Spostato da Forum italiano (Italian) a Forum di discussione italiano.

----------

## gutter

 *.:chrome:. wrote:*   

> 
> 
> chi l'ha detto che l'hash dovrebbe essere quello? da un punto di vista matematico le funzioni di hash appartengono all'insieme delle funzioni non iniettive. ciò vuol dire che ad ogni elemento di "input" possono essere associati, in modo non univoco, più elementi dell'"output".
> 
> 

 

 :Shocked: 

----------

## Kernel78

Non ho capito la spiegazione di .:chrome:.  :Confused: 

Il problema come ha fatto notare Dun è il newline che viene aggiunto di default da echo ...
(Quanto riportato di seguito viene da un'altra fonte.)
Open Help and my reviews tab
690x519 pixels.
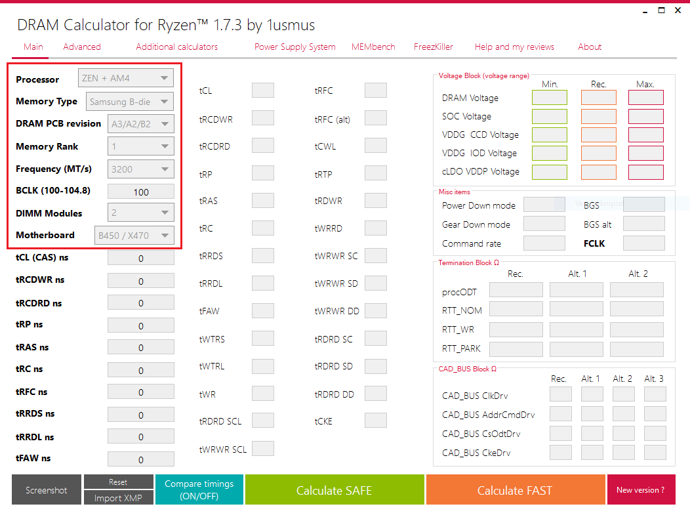click(x=514, y=47)
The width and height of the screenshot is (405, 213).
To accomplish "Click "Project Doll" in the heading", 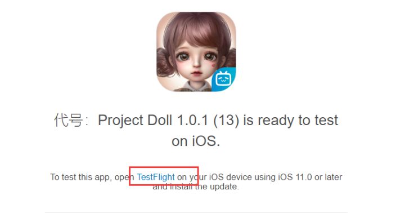I will pyautogui.click(x=135, y=120).
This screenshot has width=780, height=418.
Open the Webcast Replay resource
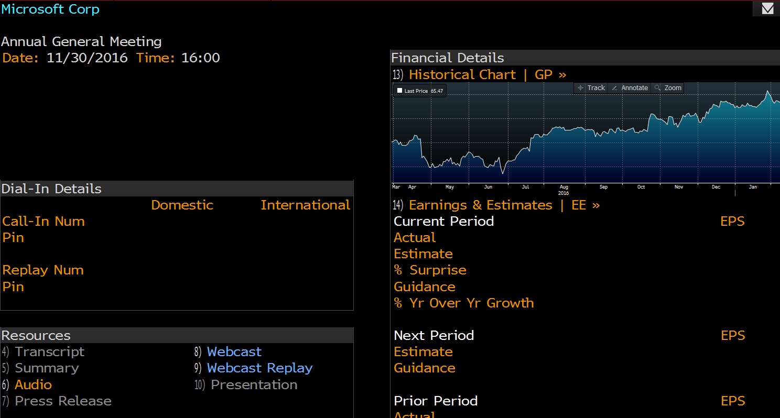(x=259, y=368)
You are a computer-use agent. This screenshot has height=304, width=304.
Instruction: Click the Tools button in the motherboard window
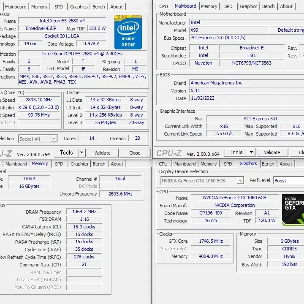(x=236, y=152)
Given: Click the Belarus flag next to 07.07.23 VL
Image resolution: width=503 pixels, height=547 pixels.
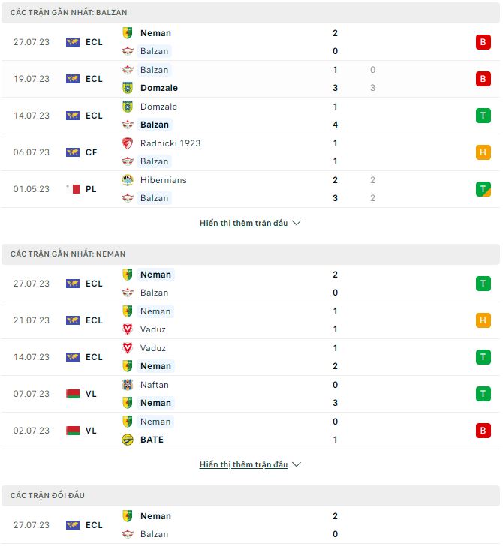Looking at the screenshot, I should coord(73,394).
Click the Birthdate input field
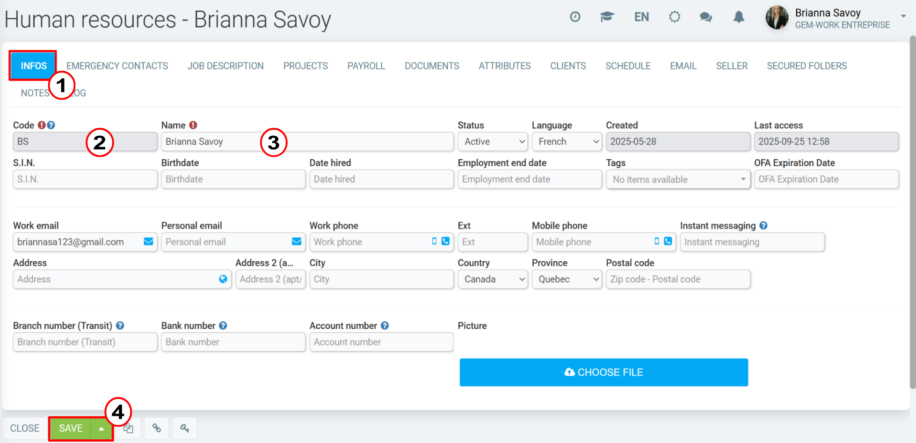The height and width of the screenshot is (443, 916). point(233,179)
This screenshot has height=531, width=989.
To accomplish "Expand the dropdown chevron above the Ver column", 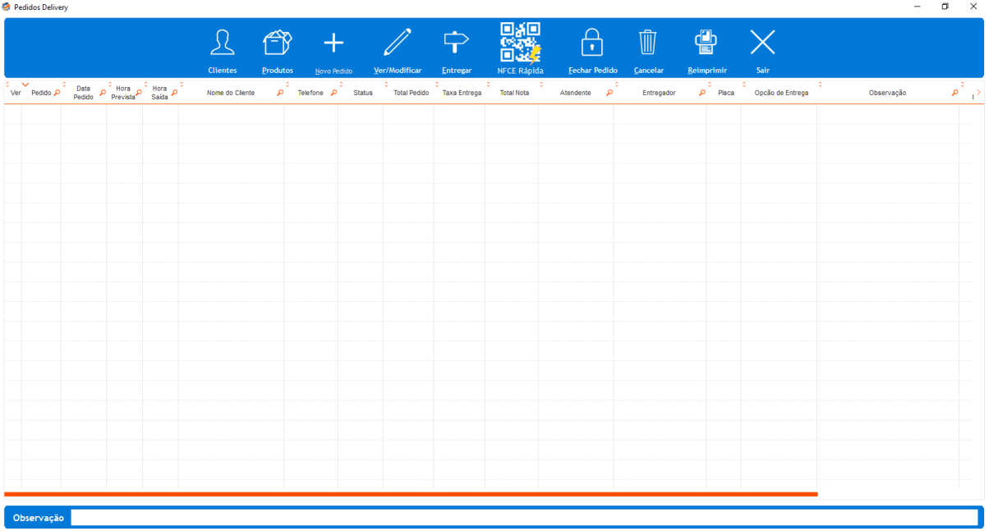I will 25,85.
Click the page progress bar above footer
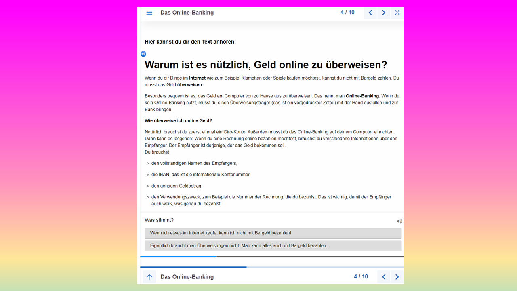The width and height of the screenshot is (517, 291). tap(271, 267)
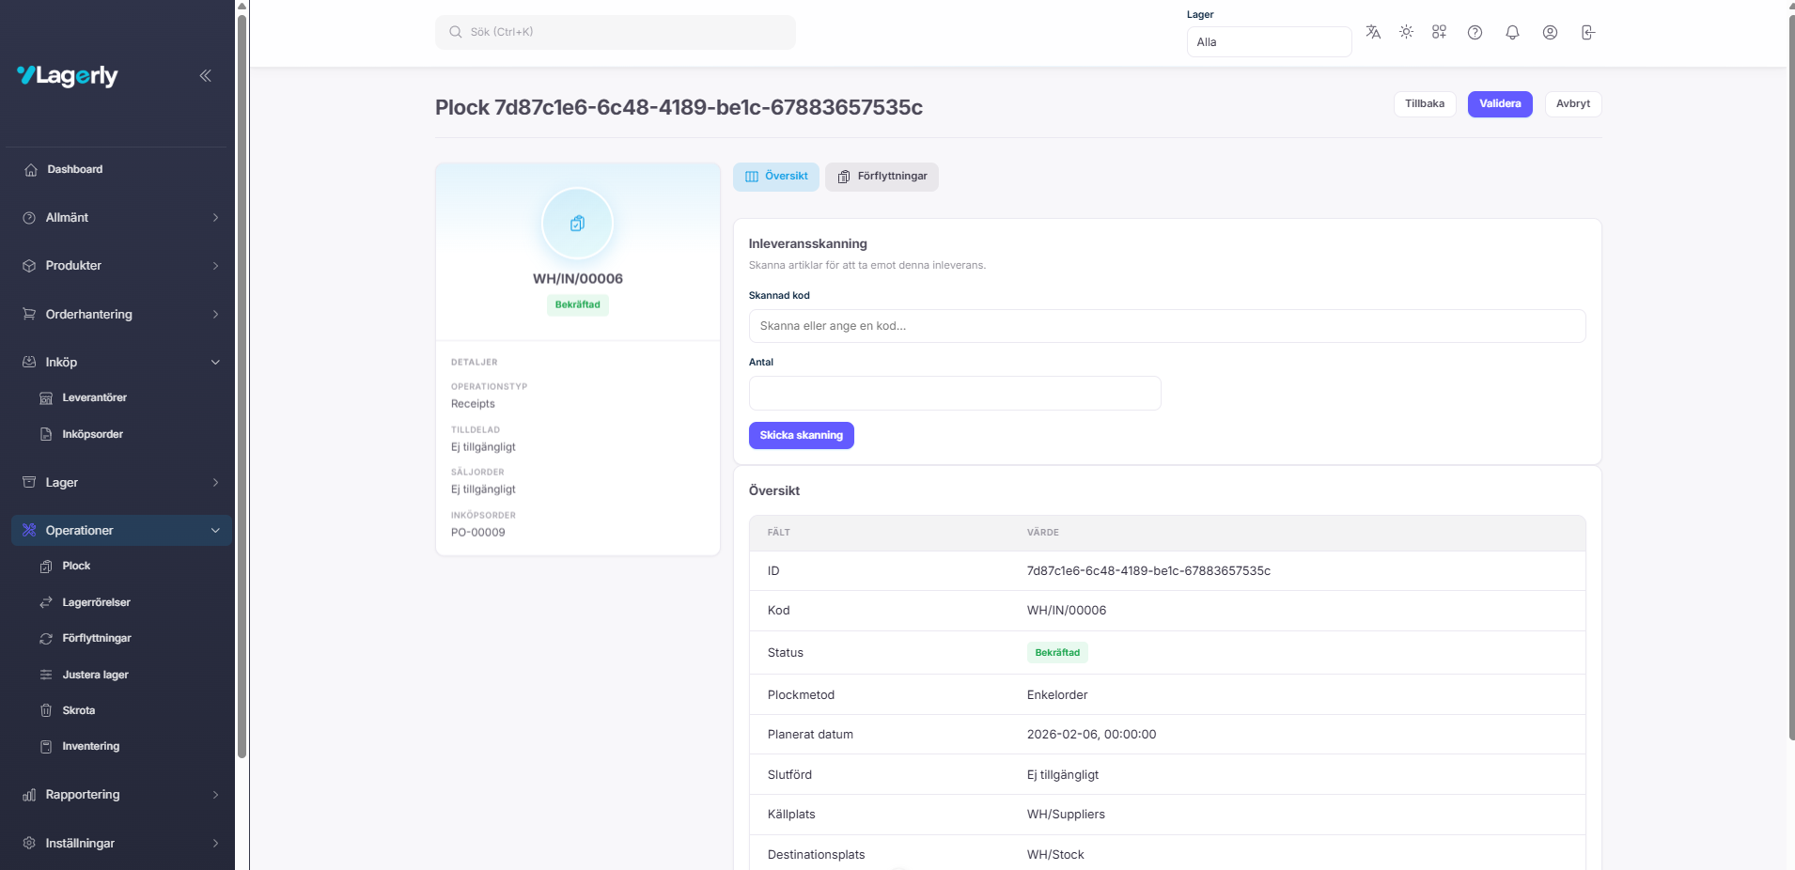Open the apps grid icon
This screenshot has width=1795, height=870.
[1439, 32]
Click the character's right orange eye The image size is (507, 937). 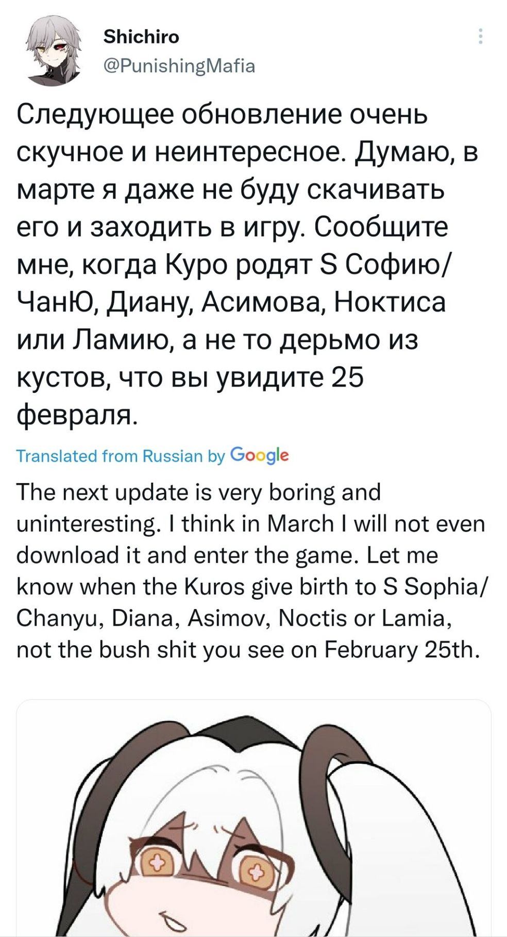coord(255,873)
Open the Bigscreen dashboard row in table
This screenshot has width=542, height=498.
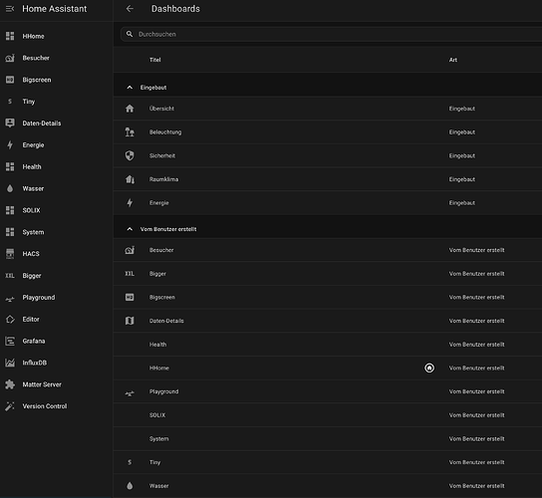click(x=328, y=297)
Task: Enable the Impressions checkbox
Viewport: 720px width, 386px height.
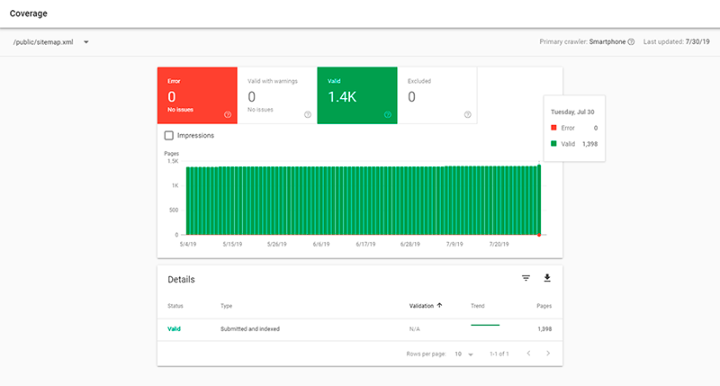Action: [x=169, y=136]
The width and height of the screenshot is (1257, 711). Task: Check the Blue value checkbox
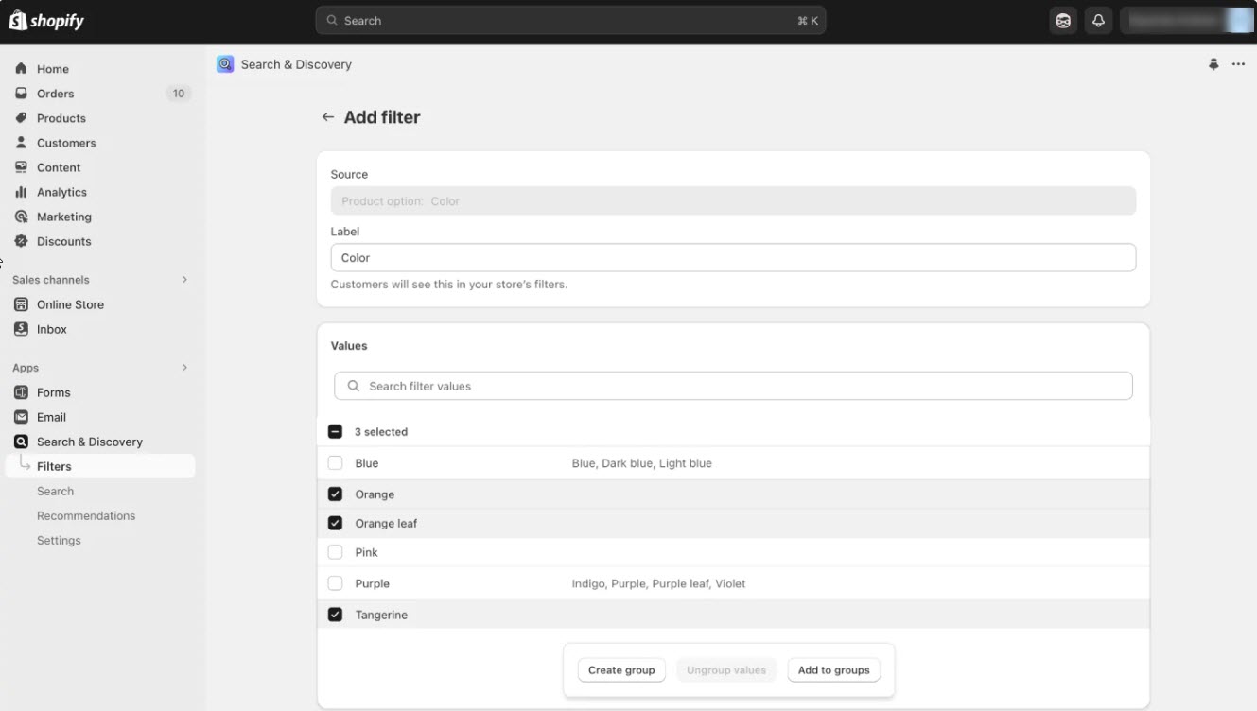click(335, 463)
creando due file uno con solo "ciao" e uno con "ciao" seguito da un newline e calcolando l'md5 di entrambi si può avere la controprova (casomai servisse).

----------

## geps2

 *Kernel78 wrote:*   

> Non ho capito la spiegazione di .:chrome:. 
> 
> Il problema come ha fatto notare Dun è il newline che viene aggiunto di default da echo ...
> 
> creando due file uno con solo "ciao" e uno con "ciao" seguito da un newline e calcolando l'md5 di entrambi si può avere la controprova (casomai servisse).

 

E' vero. Mi stavo già lambiccando il cervello sugli algoritmi di verifica...

Grazie!

----------

## masterbrian

Ciao ragazzi,

qualcuno ha mai notato che i risultati resituiti da md5sum sono diversi da quelli di qualsiasi md5 password generator disponibile su internet?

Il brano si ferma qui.